FIELD OF THE DISCLOSURE

The present invention relates generally to composite wood flooring for storage containers, such as dry-van trailers, refrigerated van trailers, truck bodies, and/or mobile storage containers.

BACKGROUND

Many storage containers, such as mobile storage containers and/or truck trailers, for example, include wood flooring oftentimes manufactured using laminated floor boards made from oak, maple, birch, or beech woods. The underside of the floor boards may be coated with a thin polymer coating to provide moisture protection. Alternatively, composite wood flooring including a laminated wood with a polymer reinforcement may be used as well.
In some applications, composite reinforced boards may be created through the use of a multi-step process wherein a fiber reinforced sheet is fabricated using either pultrusion or double pressure belt compositing technologies. Such fiber reinforced sheets may include varies resins such as epoxies, urethanes, as well as polyesters, for example, in addition to various woven or non-woven fibers made from glass, carbon, aramid, polyethylene, basalt, cotton, jute, and/or hemp, for example. The fiber reinforced sheets are cured and may then be placed onto rolls in order to later be used to laminate the pre-formed sheet onto a wood or foam substrate. For example, the fiber reinforced sheet may later be unrolled and laminated to the bottom surface of the substrate. In a typical application, a reactive hotmelt adhesive may be used to between the pre-cured fiber reinforced sheet and the substrate in order to adhere the fiber reinforced sheet to the substrate. Alternative adhesives may include thermoset polyurethanes or epoxies. Such a two-step process requires curing the fiber reinforced sheet prior to such a sheet being laminated onto a substrate such as a wood board. Further, this two-step process typically requires the use of an adhesive.

SUMMARY

In exemplary embodiments, a composite panel configured for use with a flooring assembly of a trailer comprises a wood substrate and a fiber-reinforced coating coupled to a side of the wood substrate, the fiber-reinforced coating comprising a base material with a plurality of reinforcing fibers, wherein the fiber-reinforced coating is coupled to the wood substrate without the use of adhesive.
In exemplary embodiments, A method of making a composite panel configured for use with a flooring assembly of a trailer comprises the steps of providing a substrate, making a fiber-reinforced coating, and coupling the fiber-reinforced coating to a surface of the substrate without the use of adhesive to create a composite assembly.
In exemplary embodiments, a method of making a composite panel configured for use with a flooring assembly of a trailer comprises the steps of providing a wood substrate, making an uncured fiber-reinforced coating, applying the uncured fiber-reinforced coating onto a surface of the wood substrate to form a composite assembly, and curing the uncured composite assembly, thereby coupling a cured fiber-reinforced coating to the wood substrate.

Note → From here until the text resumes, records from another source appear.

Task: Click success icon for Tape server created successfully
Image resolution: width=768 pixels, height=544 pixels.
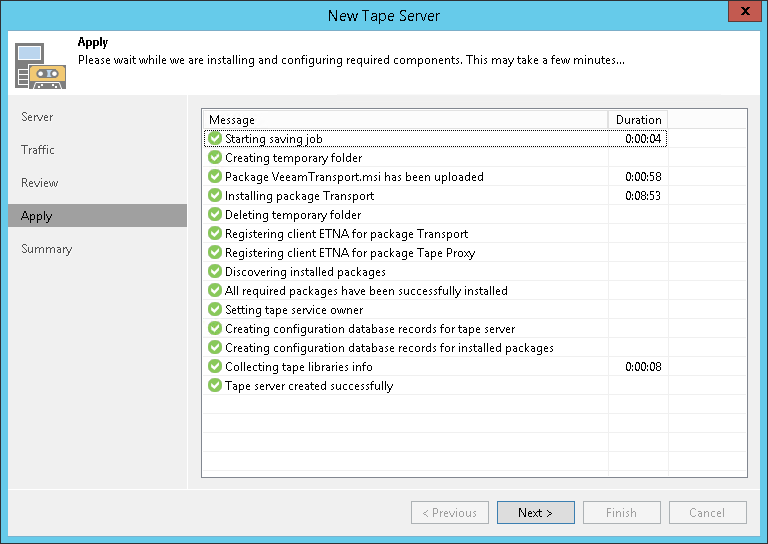Action: click(214, 386)
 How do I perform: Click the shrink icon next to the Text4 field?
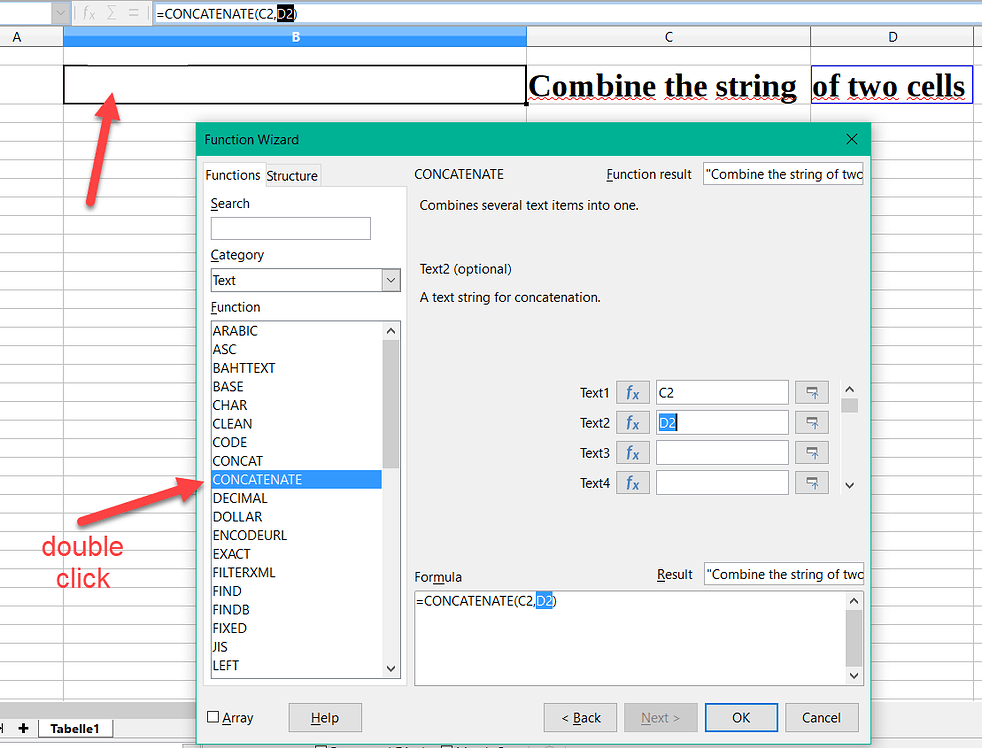811,482
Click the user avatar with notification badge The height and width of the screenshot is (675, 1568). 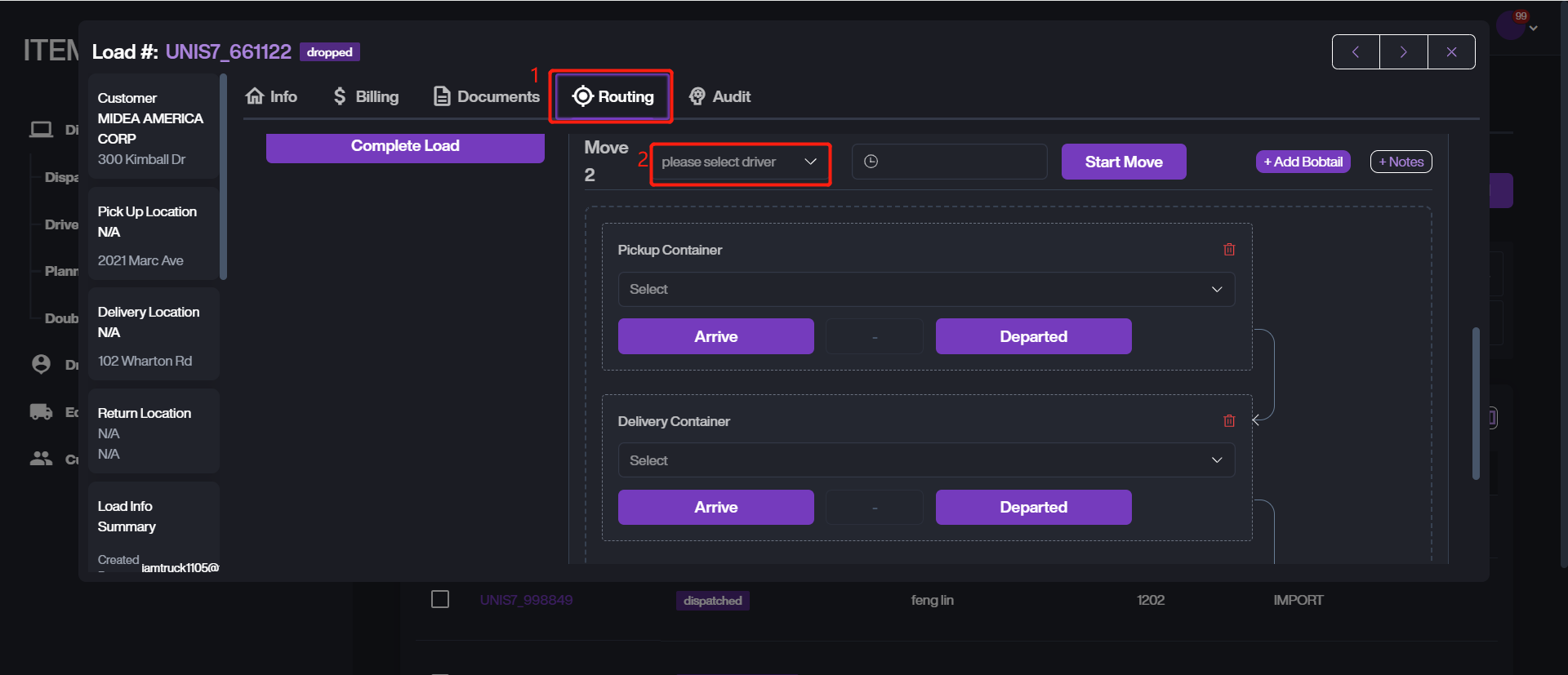1510,25
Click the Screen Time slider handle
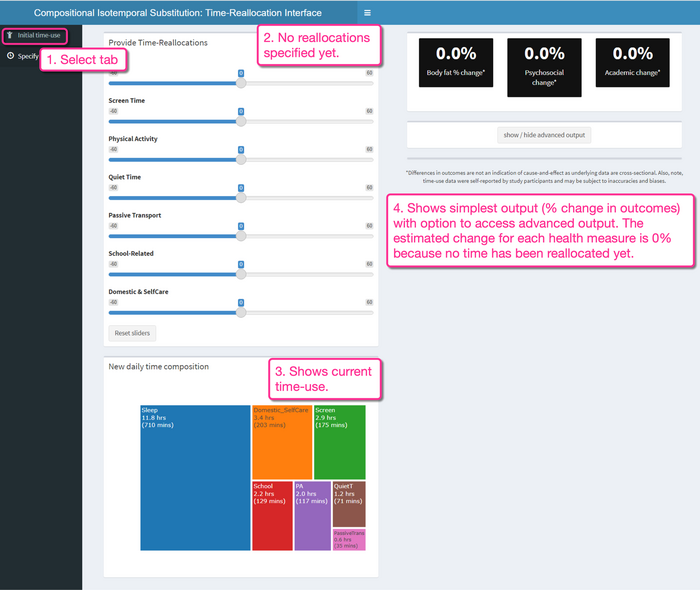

BRIEF DESCRIPTION OF THE DRAWINGS

FIG. 1 is a perspective and partial cutaway view of a trailer having a composite wood flooring.

FIG. 2 is a sectional view of the composite wood floor boards showing the composite wood boards including a laminate wood board and polymer coating.

FIG. 3 is a schematic illustration of a composite wood floor board showing the two-directional fiber-reinforced coating on the bottom surface of the wood board.

FIG. 4 is a schematic illustration of a pultrusion process for making the composite floor boards of the present disclosure and showing the use of spooled fibers and a resin bath to make the polymer coating that is pultruded onto the bottom surface of the laminated wood boards.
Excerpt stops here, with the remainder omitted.